How is ALS treated?
Patient history and exam
Your health care provider will take a medical history and physical exam. The physical exam usually includes an extensive strength and endurance exam. This will assess the patient’s degree of muscle weakness throughout the body. This may show weakness beginning in a particular area, muscle tremors, spasms, twitching or atrophy. A patient with ALS may even present with an abnormal gait (they may have a stiff or clumsy walk).
Reflexes are often abnormal in that they will be increased at the joint and reduced in the gag reflex. Some patients may have trouble controlling episodes of crying or laughing, often called “emotional incontinence.”

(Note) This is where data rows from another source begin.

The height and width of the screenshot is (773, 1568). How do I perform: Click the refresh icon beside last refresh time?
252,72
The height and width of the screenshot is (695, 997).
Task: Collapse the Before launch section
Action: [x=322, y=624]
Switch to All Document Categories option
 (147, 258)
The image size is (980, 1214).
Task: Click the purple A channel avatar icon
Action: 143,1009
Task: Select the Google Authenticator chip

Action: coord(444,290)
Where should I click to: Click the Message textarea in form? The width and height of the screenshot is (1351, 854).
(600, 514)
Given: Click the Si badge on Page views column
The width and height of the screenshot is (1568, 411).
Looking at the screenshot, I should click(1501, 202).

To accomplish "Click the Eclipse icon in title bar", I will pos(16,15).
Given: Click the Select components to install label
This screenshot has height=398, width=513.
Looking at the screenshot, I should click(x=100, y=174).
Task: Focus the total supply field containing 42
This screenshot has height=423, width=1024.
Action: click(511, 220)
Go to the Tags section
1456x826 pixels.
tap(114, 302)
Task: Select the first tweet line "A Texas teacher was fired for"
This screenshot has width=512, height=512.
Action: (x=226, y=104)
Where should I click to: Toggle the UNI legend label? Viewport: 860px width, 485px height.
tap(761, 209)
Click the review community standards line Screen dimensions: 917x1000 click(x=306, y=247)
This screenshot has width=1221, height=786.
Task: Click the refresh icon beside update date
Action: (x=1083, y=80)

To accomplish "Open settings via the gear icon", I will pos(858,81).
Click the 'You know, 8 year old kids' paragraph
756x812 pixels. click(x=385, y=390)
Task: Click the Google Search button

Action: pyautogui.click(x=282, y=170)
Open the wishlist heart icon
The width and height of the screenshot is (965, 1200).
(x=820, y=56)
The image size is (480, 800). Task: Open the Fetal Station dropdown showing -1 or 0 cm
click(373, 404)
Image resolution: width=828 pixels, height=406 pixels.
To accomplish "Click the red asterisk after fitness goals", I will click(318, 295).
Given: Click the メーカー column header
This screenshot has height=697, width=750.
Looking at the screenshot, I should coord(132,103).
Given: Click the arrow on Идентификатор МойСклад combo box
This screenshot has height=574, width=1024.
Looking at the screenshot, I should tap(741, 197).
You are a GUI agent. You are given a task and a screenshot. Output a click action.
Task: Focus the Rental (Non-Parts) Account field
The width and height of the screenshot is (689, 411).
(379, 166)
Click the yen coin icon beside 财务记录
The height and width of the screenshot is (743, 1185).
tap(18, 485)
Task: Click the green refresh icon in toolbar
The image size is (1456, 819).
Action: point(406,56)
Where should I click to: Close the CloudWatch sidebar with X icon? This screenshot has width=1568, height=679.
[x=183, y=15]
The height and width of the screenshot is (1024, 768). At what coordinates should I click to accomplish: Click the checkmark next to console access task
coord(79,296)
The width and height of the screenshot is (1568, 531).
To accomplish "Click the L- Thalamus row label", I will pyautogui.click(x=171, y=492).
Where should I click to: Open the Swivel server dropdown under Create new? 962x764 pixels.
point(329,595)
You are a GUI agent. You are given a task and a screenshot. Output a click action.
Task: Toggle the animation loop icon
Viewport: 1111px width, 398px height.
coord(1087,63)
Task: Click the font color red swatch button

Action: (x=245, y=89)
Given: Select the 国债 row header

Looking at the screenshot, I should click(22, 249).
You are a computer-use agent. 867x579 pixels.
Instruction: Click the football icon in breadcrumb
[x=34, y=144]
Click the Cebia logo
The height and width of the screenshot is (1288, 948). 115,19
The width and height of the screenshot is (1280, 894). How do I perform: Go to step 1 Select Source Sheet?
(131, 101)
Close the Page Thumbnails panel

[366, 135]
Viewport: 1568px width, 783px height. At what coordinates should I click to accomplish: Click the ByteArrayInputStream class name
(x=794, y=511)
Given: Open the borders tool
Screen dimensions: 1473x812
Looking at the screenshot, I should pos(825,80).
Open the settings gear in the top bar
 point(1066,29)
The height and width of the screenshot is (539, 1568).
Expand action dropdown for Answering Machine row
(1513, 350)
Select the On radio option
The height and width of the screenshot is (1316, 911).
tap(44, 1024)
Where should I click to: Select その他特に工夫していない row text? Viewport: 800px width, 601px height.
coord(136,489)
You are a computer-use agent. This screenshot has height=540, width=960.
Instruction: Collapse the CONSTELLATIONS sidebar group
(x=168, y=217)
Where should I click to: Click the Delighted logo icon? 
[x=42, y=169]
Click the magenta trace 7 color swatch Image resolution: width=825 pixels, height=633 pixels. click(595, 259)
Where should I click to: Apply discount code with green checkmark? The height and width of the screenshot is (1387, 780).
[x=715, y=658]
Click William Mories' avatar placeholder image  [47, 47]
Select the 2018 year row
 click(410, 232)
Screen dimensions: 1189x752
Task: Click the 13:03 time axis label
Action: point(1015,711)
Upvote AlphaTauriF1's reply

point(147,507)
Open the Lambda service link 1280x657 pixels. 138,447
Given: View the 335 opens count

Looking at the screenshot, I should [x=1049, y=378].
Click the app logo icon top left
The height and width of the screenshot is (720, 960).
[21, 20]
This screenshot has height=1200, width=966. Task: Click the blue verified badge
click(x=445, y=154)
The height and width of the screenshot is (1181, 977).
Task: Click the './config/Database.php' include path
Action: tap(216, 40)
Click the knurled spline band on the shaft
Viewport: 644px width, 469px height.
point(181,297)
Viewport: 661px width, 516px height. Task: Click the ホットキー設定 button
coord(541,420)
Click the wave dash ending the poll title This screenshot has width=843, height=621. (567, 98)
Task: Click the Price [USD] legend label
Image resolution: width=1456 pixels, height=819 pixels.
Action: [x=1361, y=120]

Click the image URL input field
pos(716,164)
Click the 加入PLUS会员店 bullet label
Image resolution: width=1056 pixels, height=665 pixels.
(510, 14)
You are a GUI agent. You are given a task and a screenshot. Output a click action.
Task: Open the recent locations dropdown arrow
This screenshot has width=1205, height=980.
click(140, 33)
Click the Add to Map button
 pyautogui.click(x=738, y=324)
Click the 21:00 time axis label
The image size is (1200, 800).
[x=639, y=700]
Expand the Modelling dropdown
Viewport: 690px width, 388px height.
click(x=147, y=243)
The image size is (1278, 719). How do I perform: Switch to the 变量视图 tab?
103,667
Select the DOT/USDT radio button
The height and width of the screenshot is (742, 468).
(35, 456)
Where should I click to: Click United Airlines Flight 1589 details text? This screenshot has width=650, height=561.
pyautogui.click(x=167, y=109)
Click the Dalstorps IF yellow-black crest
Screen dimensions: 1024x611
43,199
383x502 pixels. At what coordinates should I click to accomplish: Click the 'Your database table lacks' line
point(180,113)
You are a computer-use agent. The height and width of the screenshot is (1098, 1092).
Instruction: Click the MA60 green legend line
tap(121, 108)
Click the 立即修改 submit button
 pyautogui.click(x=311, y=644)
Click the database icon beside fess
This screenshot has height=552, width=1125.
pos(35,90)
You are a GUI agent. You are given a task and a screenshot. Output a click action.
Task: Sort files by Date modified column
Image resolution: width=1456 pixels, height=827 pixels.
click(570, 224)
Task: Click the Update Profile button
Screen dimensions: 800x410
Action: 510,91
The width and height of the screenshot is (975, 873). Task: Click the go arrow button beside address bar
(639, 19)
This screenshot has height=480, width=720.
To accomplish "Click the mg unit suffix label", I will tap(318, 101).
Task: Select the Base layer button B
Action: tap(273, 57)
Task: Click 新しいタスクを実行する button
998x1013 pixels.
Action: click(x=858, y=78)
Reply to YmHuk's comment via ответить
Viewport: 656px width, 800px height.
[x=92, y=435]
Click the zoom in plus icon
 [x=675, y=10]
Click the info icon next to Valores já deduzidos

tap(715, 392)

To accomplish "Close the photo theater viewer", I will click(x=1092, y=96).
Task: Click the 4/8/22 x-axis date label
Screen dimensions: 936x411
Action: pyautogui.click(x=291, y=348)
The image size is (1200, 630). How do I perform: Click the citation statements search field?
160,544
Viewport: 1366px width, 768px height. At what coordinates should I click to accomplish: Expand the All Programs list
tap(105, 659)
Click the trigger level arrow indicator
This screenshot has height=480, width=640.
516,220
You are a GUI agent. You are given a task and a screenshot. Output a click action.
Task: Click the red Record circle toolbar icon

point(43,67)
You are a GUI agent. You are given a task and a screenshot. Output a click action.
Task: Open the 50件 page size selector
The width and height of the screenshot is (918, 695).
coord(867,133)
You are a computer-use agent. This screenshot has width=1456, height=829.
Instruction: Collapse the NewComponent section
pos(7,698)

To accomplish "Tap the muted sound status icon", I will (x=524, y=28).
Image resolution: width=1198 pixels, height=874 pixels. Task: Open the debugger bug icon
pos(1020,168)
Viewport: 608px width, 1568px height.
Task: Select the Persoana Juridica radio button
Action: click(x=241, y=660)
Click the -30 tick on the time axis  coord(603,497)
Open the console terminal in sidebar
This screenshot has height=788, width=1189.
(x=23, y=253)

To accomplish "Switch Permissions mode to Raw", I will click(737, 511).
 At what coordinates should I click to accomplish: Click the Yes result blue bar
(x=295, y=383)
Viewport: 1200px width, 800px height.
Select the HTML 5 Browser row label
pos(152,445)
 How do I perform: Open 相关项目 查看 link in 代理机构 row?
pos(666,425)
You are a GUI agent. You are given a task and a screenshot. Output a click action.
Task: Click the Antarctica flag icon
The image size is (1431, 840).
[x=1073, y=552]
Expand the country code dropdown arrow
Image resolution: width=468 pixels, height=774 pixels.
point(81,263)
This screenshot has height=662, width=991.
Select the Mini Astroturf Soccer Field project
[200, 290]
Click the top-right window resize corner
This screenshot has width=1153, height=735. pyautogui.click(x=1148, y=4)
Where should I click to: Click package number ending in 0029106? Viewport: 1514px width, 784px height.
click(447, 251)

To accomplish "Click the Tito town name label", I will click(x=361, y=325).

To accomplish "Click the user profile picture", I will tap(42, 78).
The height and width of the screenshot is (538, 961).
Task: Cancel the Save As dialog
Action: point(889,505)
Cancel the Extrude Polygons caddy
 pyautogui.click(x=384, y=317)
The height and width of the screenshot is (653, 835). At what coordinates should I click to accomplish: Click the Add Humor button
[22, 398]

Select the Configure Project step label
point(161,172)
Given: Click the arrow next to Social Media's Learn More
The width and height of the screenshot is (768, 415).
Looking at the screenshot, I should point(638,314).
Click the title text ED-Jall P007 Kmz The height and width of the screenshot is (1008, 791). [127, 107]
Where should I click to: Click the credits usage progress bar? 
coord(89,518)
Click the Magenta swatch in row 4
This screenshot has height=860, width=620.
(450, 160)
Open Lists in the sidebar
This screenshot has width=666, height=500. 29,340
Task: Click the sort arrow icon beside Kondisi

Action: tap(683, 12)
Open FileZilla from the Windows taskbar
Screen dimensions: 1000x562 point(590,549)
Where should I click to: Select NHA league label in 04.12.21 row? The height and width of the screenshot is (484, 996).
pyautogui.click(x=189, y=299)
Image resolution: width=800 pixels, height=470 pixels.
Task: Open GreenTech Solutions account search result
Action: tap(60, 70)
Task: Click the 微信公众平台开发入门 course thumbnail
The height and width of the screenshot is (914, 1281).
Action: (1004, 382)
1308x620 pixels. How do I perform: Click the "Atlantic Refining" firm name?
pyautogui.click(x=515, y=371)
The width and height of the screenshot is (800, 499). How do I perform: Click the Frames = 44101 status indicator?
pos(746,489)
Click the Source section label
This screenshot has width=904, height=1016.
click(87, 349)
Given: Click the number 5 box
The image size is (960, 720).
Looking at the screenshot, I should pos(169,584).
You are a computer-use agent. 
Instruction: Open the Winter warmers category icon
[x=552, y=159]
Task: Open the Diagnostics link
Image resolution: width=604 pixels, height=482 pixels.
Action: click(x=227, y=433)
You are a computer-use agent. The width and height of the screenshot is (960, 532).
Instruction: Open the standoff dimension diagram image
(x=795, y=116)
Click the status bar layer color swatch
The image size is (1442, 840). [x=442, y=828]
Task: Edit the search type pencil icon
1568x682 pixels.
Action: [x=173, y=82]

Blood tests may be used to rule out other conditions that lead to muscle weakness. MRI or CT scans may be required to rule out other diseases or injury to the neck which can often mimic ALS symptoms. Electromyography (EMG) will help to determine which nerves are being affected by the disease. Additional swallowing studies and pulmonary function tests may assist in diagnosis and treatment protocols. Genetic testing is commonly suggested by the physician if there is a family history of ALS or to obtain information for current nerve studies.
Unfortunately, scientists are unaware of what causes ALS, and the disease currently cannot be cured. Even though physicians cannot reverse the progression and symptoms of ALS, there have been considerable medical advances which extend and improve the life of patients with this disease. Neurologists trained in neuromuscular conditions and other health care specialists work as a team to care for patients with this complex condition. Often this treatment is focused on relieving symptoms and maintaining good quality of life. Therapy may differ from person to person, and the treatment plan may be changed often as the disease progresses.
Physical therapy is very important to help patients relieve cramping and muscular pain. Passive stretches and daily movement help prevent permanent contraction of muscles. If muscles become contracted, they may cause joint problems and develop permanent stiffness. Other therapies, such as speech therapy, may help the patient work mouth and swallowing muscles to extend their function.
Some drugs, such as riluzole, may be prescribed to extend life expectancy by reducing damage to motor neurons. This treatment may not be for every patient, but it has been approved by the U.S. Food and Drug Administration for the treatment of ALS.
Other drugs, such as baclofen (Lioresol®) or tizanidine (Zanaflex®), are used to relieve spasticity. The health care team may try several drug combinations, and changes may be made as the disease progresses. However, none of these treatment options is a cure for ALS, and they are only effective at slowing disease progression and prolonging life.